Having the engine front-mounted enhanced substantially the cooling in the Gol, which would already be a good reason for the air-cooled flat-4 to fare reasonably, even though water-cooling could be seen as an ultimate response to the increasingly tight emissions control for the Kombi which was the last of all rear-engined traditional Volkswagens having switched to water-cooling between 2006 and 2013 when a flexfuel 1.4L version of the EA-111 became the sole engine available. Even though it would be also challenging to say the least, eventually not being so exaggerated to qualify as an engineering nightmare, keeping the old boxer without significant improvements to the cooling was still evaluated by Volkswagen when Brazil switched from Euro-2 to Euro-3 on utility vehicles. Noise suppression is what actually pulled the plug on the old boxer.

As far as cooling and its side-effects on emissions go, sometimes it's quite surprising Volkswagen has seemingly not considered to apply a technical solution resembling Suzuki's SACS oil-cooling which was featured to some of its GSX motorcycles. Considering it allowed more compact engine castings as fewer cooling fins would be required, which was the main goal of Suzuki with its design aiming to sports motorcycles, even if Volkswagen would rather retain the old castings it's always worth notice a small oil cooler had always been a standard fitment to rear-engined applications of the flat-4, then it's not rocket-science to lurk about an eventual fitment of a larger one with some sort of thermostat for a more accurate control of the oil cooling which could be done either with a bypass valve (which still allows a minimum oil flow through the radiator in order to prevent it to be damaged by any vacuum formation inside its pipes) or some restrictor flaps surrounding the cooler.

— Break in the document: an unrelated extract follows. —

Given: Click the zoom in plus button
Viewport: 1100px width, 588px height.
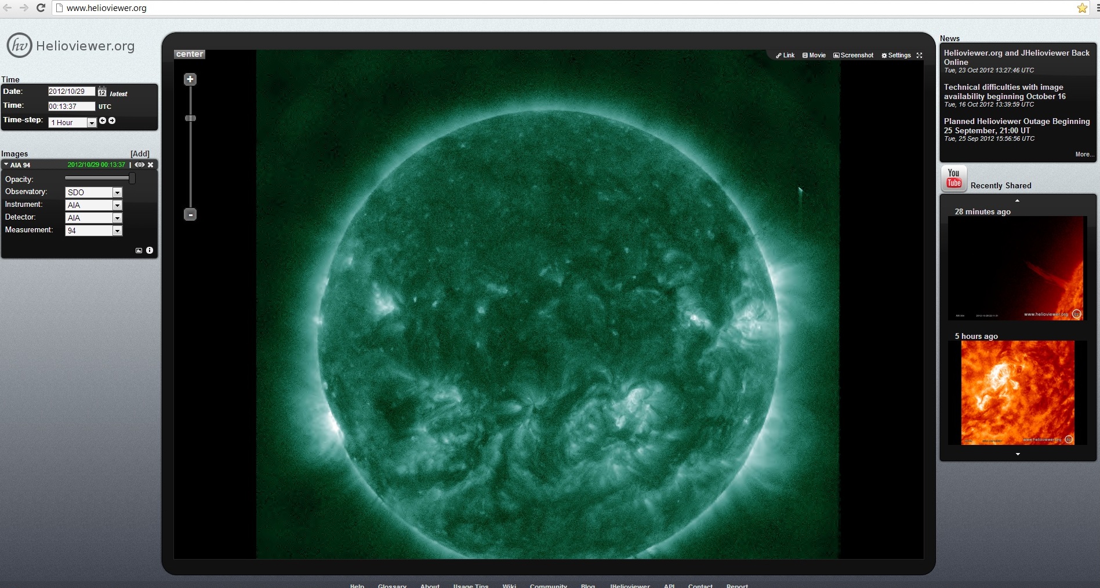Looking at the screenshot, I should point(190,79).
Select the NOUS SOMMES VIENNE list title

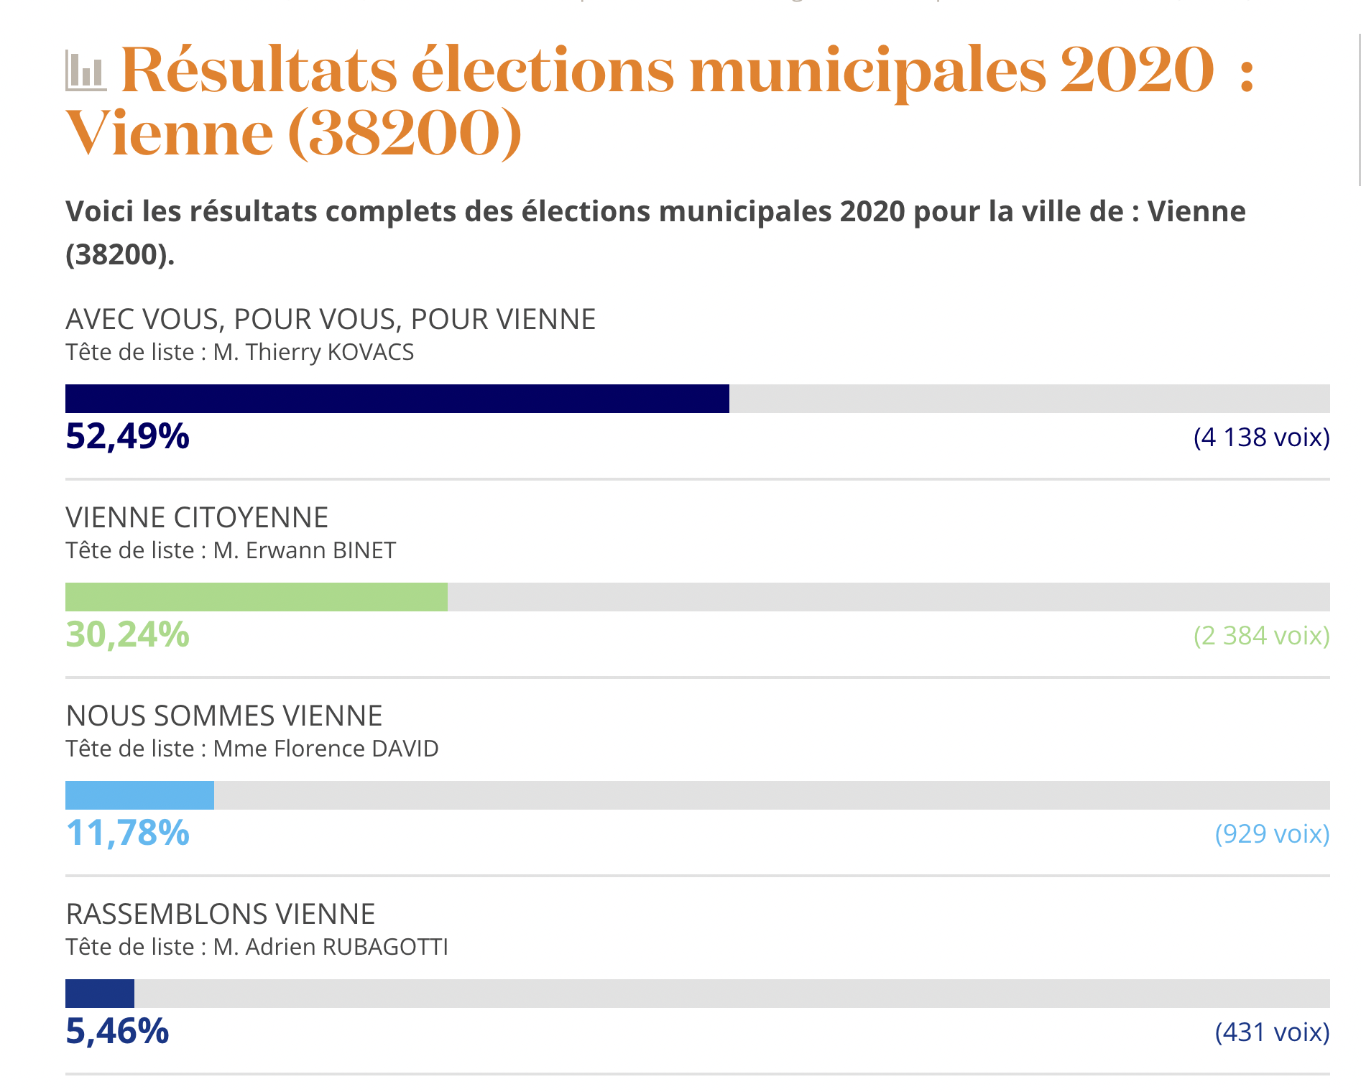(224, 716)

The lack of further interest to improve the air-cooled flat-4 might also have something to do with the regulatory conditions in Brazil, where from the Beetle's first phaseout in '86 to a short reintroduction between '93 and '96 and from the Beetle's ultimate phaseout in Brazil to 2006 the Kombi was the only remaining vehicle featuring this engine not counting others from smaller automakers who sourced the engine from Volkswagen. Eventually the commercial failure of a water-cooled EA827 Diesel engine when fitted briefly to the Kombi was a deciding factor for Volkswagen to not apply any other water-cooled engine to this model for a while, and the stiff competition from Asian vans once the Brazilian market was reopened for imports in '90 could have led to its demise, but in '93 then-president Itamar Franco who was an enthusiast of the Beetle arranged for the 1.6L version of the boxer to be included under the same lower taxation scheme implemented for the water-cooled 1.0L engines, which was dropped as soon as the Beetle was phased out one more time in '96 when Fernando Henrique Cardoso was the president. Considering it took a while for Volkswagen to bring its own 1.0L engines to Brazil instead of sourcing them from Ford through the AutoLatina joint-venture which was also phased out in '96, it's quite surprising there was no attempt to apply for the very same benefit to be extended to other models at least as a stop-gap measure, to which eventually the Brazilian market where it's still quite common to point out an engine's displacement as a prestige feature would lead some customers to actually prefer the seemingly-outdated air-cooled boxer over its water-cooled 1.0L contenders.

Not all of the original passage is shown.